-- INSTRUCTIONS FOR THE TASK --
Replace every "Instruction" in the rows below with "Goal" and keep everything else the same.

[begin INPUT]

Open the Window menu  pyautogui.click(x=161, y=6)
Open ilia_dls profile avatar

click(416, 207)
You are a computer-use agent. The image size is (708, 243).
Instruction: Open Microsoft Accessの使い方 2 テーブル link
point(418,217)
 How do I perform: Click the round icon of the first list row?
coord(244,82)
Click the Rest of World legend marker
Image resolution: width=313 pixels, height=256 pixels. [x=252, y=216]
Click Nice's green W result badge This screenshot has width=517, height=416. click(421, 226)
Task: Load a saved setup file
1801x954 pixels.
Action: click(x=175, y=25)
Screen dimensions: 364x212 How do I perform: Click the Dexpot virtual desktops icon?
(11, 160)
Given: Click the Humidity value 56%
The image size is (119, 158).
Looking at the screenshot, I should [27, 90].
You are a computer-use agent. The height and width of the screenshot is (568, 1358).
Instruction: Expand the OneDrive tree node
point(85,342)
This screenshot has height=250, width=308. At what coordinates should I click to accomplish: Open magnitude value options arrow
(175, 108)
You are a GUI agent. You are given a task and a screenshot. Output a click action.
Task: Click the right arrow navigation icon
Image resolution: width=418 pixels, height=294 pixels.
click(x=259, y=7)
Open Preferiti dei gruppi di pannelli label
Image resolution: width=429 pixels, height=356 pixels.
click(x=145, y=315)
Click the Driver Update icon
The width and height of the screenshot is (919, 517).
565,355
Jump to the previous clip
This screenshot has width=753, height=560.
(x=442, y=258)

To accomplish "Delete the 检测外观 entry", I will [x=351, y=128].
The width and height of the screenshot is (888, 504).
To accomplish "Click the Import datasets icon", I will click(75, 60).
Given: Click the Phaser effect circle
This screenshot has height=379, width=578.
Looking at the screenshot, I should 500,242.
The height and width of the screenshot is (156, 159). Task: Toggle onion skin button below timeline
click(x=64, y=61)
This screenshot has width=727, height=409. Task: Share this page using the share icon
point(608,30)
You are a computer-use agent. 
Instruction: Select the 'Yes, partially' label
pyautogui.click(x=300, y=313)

[end INPUT]

-- CORRECT RESPONSE --
Open the Window menu  pyautogui.click(x=161, y=6)
Open ilia_dls profile avatar

click(416, 207)
You are a computer-use agent. The image size is (708, 243).
Goal: Open Microsoft Accessの使い方 2 テーブル link
point(418,217)
 How do I perform: Click the round icon of the first list row?
coord(244,82)
Click the Rest of World legend marker
Image resolution: width=313 pixels, height=256 pixels. [x=252, y=216]
Click Nice's green W result badge This screenshot has width=517, height=416. click(421, 226)
Task: Load a saved setup file
1801x954 pixels.
Action: click(x=175, y=25)
Screen dimensions: 364x212 How do I perform: Click the Dexpot virtual desktops icon?
(11, 160)
Given: Click the Humidity value 56%
The image size is (119, 158).
Looking at the screenshot, I should [27, 90].
You are a computer-use agent. The height and width of the screenshot is (568, 1358).
Goal: Expand the OneDrive tree node
point(85,342)
This screenshot has height=250, width=308. At what coordinates should I click to accomplish: Open magnitude value options arrow
(175, 108)
You are a GUI agent. You are given a task and a screenshot. Output a click action.
Task: Click the right arrow navigation icon
Image resolution: width=418 pixels, height=294 pixels.
click(x=259, y=7)
Open Preferiti dei gruppi di pannelli label
Image resolution: width=429 pixels, height=356 pixels.
click(x=145, y=315)
Click the Driver Update icon
The width and height of the screenshot is (919, 517).
565,355
Jump to the previous clip
This screenshot has width=753, height=560.
(x=442, y=258)

To accomplish "Delete the 检测外观 entry", I will [x=351, y=128].
The width and height of the screenshot is (888, 504).
To accomplish "Click the Import datasets icon", I will click(75, 60).
Given: Click the Phaser effect circle
This screenshot has height=379, width=578.
Looking at the screenshot, I should 500,242.
The height and width of the screenshot is (156, 159). Task: Toggle onion skin button below timeline
click(x=64, y=61)
This screenshot has width=727, height=409. Task: Share this page using the share icon
point(608,30)
You are a computer-use agent. 
Goal: Select the 'Yes, partially' label
pyautogui.click(x=300, y=313)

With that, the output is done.